Yorkshire crisp brand Seabrook has landed a lucrative deal to supply Aldi supermarkets across Australia.
A major new contract to supply discount supermarket chain, Aldi, in Australia, has kept Seabrook on target to achieve 4% of its annual £30m turnover in export sales by the end of this financial year.
The contract to supply Aldi, which has built up to 470 stores in Australia after opening its first in 2001, follows similar export deals with Lulu Hypermarket in the United Arab Emirates (UAE); Monoprix in France; 7-Eleven in China and Hong Kong and French retailer, Carrefour in Spain.
Bradford-based Seabrook started planning to export in 2015 after LDC, the private equity arm of Lloyds Banking Group, acquired the company for £35m.
Marketing and international sales director, Kevin Butterworth, said: “Successful exporting requires long-term commitment.
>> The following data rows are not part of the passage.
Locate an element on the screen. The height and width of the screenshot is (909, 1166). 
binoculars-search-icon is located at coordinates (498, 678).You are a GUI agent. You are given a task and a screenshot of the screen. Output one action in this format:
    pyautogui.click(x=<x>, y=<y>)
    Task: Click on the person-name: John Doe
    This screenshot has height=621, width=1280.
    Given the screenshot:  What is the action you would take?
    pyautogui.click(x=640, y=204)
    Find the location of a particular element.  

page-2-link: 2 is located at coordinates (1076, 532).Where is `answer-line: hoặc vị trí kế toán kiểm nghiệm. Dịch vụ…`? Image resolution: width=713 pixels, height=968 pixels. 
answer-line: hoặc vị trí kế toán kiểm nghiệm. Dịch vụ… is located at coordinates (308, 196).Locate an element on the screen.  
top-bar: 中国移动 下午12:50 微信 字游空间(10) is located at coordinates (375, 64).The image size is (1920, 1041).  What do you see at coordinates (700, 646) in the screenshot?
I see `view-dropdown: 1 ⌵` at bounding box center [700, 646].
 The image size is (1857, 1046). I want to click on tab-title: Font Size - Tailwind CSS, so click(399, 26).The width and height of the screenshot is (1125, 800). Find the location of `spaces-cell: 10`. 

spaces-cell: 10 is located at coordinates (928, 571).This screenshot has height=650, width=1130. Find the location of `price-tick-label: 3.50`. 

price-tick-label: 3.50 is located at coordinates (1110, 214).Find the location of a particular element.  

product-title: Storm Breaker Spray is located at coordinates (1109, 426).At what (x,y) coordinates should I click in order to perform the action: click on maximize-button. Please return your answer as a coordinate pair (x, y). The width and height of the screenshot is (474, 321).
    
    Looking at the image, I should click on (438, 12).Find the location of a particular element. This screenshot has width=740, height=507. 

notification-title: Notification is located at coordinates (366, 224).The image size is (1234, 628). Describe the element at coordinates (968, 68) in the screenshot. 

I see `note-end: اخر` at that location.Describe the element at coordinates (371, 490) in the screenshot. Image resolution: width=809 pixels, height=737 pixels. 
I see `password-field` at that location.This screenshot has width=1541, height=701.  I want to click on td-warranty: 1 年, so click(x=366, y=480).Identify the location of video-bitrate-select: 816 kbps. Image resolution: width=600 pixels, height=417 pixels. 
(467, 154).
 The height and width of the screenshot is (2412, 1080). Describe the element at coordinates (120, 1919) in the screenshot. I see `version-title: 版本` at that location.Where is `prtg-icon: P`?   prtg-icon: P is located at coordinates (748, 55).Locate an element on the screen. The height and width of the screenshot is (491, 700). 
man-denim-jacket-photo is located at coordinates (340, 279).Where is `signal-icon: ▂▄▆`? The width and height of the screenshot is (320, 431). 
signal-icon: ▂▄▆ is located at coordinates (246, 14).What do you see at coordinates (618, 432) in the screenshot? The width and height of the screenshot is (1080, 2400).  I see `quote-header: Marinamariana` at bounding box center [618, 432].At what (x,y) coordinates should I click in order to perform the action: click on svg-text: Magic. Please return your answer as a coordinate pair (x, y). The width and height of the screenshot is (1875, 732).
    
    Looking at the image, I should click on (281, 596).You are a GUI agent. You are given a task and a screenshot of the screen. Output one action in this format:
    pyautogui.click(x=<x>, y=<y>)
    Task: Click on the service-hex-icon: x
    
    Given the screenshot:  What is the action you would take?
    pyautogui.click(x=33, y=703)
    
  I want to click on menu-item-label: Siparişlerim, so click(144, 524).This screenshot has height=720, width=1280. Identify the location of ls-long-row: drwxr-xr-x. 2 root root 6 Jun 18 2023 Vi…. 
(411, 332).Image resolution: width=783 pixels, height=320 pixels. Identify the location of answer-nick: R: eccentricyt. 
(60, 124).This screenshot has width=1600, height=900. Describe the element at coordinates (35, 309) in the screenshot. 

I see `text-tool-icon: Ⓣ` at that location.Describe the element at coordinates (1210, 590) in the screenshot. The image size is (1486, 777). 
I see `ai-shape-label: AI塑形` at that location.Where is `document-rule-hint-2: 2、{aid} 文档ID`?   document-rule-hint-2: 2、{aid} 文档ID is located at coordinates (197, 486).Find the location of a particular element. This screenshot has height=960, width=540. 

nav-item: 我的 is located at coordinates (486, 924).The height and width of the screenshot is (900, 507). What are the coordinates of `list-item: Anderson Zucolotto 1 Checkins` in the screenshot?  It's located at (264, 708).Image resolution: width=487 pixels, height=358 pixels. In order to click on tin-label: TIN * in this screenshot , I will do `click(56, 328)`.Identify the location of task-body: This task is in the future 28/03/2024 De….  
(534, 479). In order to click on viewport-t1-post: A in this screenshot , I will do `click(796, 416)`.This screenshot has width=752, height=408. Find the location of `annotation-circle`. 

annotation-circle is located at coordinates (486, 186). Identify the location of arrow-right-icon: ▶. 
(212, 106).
Securing the latest retail deal with Aldi in Australia keeps us on target to achieve 4% revenue in exports by April 2018, two years from our first export sale in April 2016, and our medium-term aim to achieve 10% revenue within five years.
“We wanted to export for some time and the private equity deal injected £4m into upgrading our factory, giving us what we needed in terms of increased capacity, flexibility to provide shorter product runs for international markets and to reinforce packaging to extend shelf life from four to 11 months as the export market requires."
The firm has been aided in its export journey by Chamber International, the export specialists based in Yorkshire.
Butterworth added: “We engaged with Chamber International from the start and they immediately added value with strategic consultancy by looking at where we wanted to get to and how best to achieve this.
"They also provided crucial overseas contacts, particularly an export development programme in the UAE which enabled us to meet 11 potential buyers in three days and which I could not have achieved under my own steam.”
Among other Seabrook innovations for exports have been new products, including paprika, and chilli and sour cream flavours for the Chinese and Asian markets; multi-lingual packs and printing best before and expiry dates to meet legislative requirements for food exporting.
Exports have also used Seabrook’s crinkle cut crisps that the company was first to develop. The company has also used international trademarking, attended trade fairs, such as Gulf Food in Dubai, made market visits and had additional support from The Department for International Trade and the Food and Drink Exporters Association (FDEA).
Chamber International senior export adviser, David Attia, who is advising the company, said: “Seabrook has become a model SME exporter by approaching breaking into overseas markets in a systematic and thorough way. Potato crisps are enjoyed all over the world and I’m sure Seabrook can make global exports a significant part of its business.”
Seabrook was founded in 1945 as a fish and chip shop and acquired its famous brand name when a sign writer misunderstood an instruction to create a sign for C. Brook.
Seabrook eventually became a potato crisp manufacturer and became the first to produce crinkle cut crisps in the 1950s and the first to introduce a Worcester Sauce flavour in 1975.
Today the company has 151 staff at its site in Bradford. Operating profit for the business in 2016 was £3.6m with a turnover of £27m.